Universal healthcare, tuition-free public universities, and a federal minimum wage, all policies that formed the backbone of the Sanders’ campaign are light years away from the hands-off governance advocated by Johnson. Sanders supporters are rashly sacrificing the values they wanted their candidate to champion and are now jumping ship, destroying any semblance of political revolution.

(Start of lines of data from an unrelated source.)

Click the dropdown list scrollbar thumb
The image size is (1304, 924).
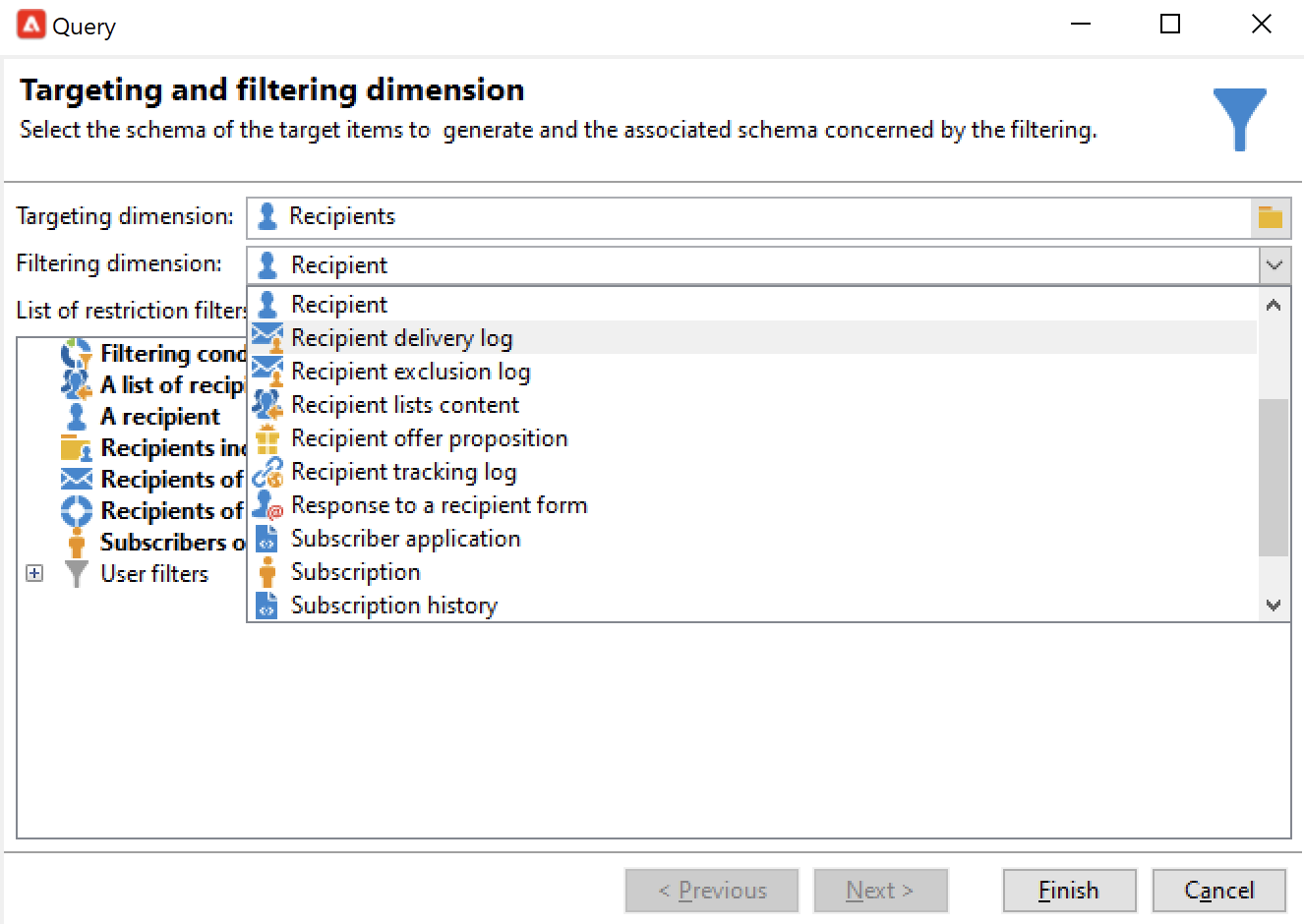[x=1274, y=478]
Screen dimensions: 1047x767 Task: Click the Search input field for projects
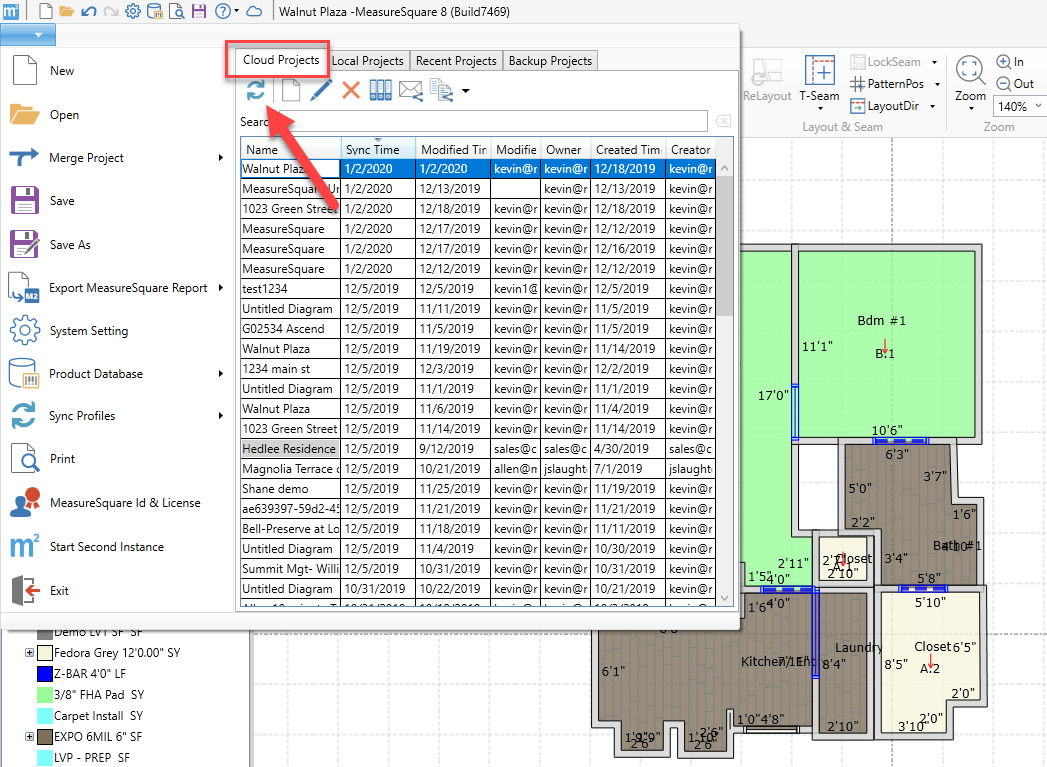click(x=490, y=122)
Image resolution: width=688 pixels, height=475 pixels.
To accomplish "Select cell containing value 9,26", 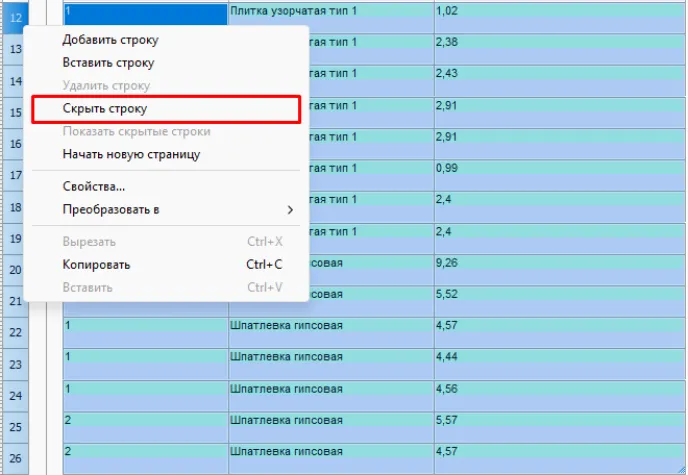I will (x=558, y=263).
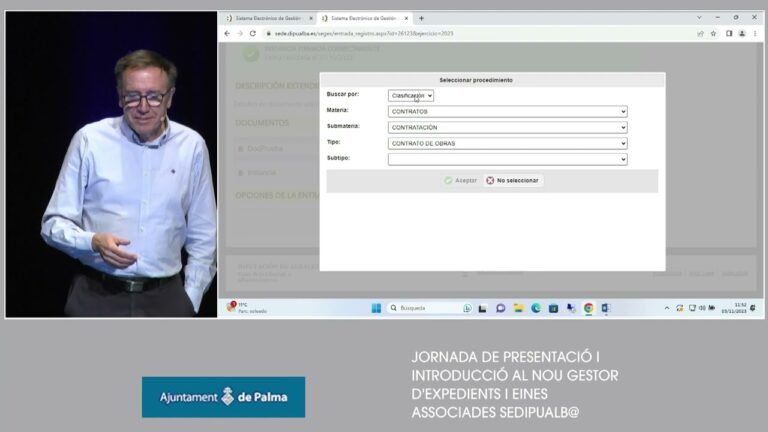Open the Chrome three-dot menu
Screen dimensions: 768x432
(x=755, y=33)
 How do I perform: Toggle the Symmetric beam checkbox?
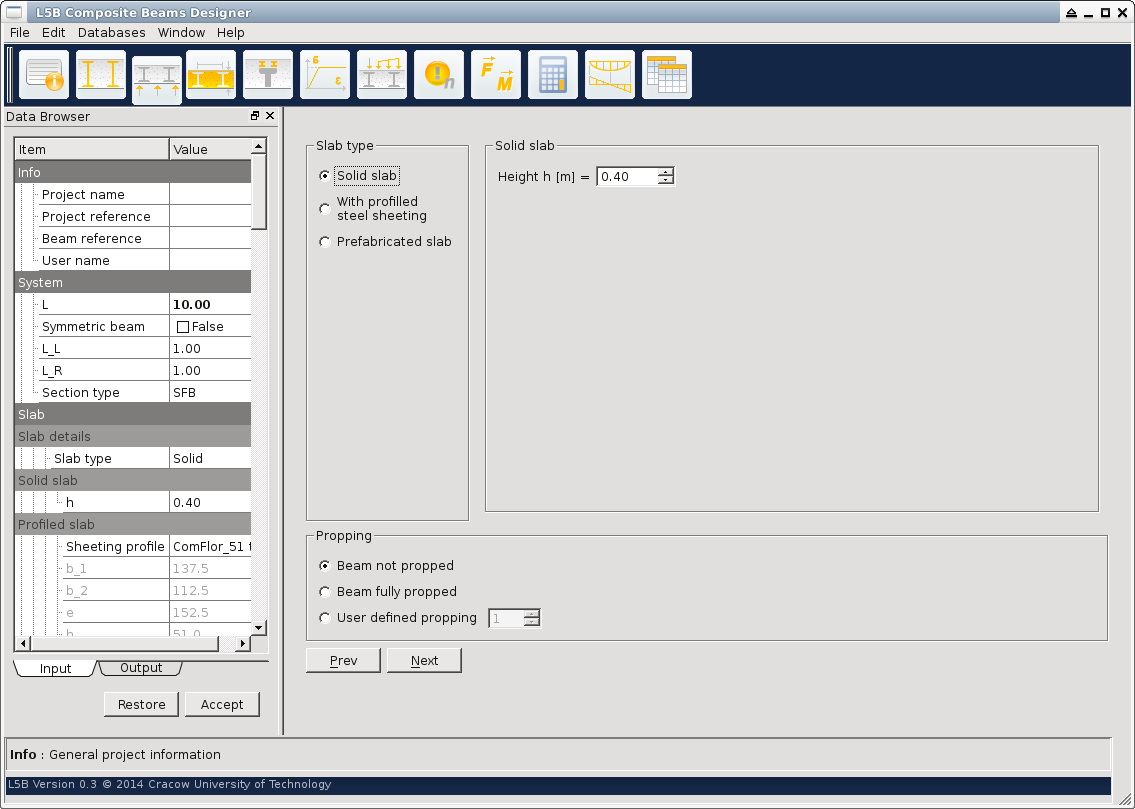coord(183,327)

Die-hard Sanders supporters are familiar with the Vermont Senator’s rejections of trickle-down economic policies. Sanders favors a more equitable progressive taxation in which the wealthiest Americans pay based on their greater ability to do so. Gary Johnson, by contrast, supports so-called FairTax policies. The FairTax reforms intend to simplify the tax-code by calling for a virtual elimination of corporate and personal income taxes in favor of a comprehensive consumption taxes. These taxes on consumption are often considered regressive because they disproportionately harm low-income consumers. Johnson believes these taxes are needed to create jobs. Sanders rejects this narrative, believing that the super-rich must pay a greater share in order to reduce rampant inequality. One thing is clear, Gary Johnson’s regressive tax proposals are a far cry from Sanders’ proposals for a more economically equal America.
The Johnson and Sanders worldviews differ on much more than ideology. Their differences on gun control highlight their incredibly disparate policies for ending gun violence in America. Early on in the primary campaign, Senator Sanders took flak for supporting the Brady Bill. Forced to backtrack because of this blemish on his voting record, Sanders moderated his tone to align with the vast majority of Democratic voters on gun control. Indeed, after the Orlando shooting, public support for the Democrat’s gun control proposals rose to about 90 percent in a CNN/ORC poll. By comparison, the Libertarian Party platform actively opposes any gun control at all. Period. After the tragedy in Orlando, Gary Johnson called for the loosening of regulations on the sale of guns. According to him, gun-free zones are the problem. A gun in every hand is perhaps his spin on Hoover’s “a chicken in every pot.”
Hillary Clinton is by no means the perfect candidate for former Sanders supporters, but neither is Gary Johnson. Some Sanders supporters are feeling betrayed by his endorsement of Clinton, but these same supporters are betraying the values which Bernie fought so hard to promote.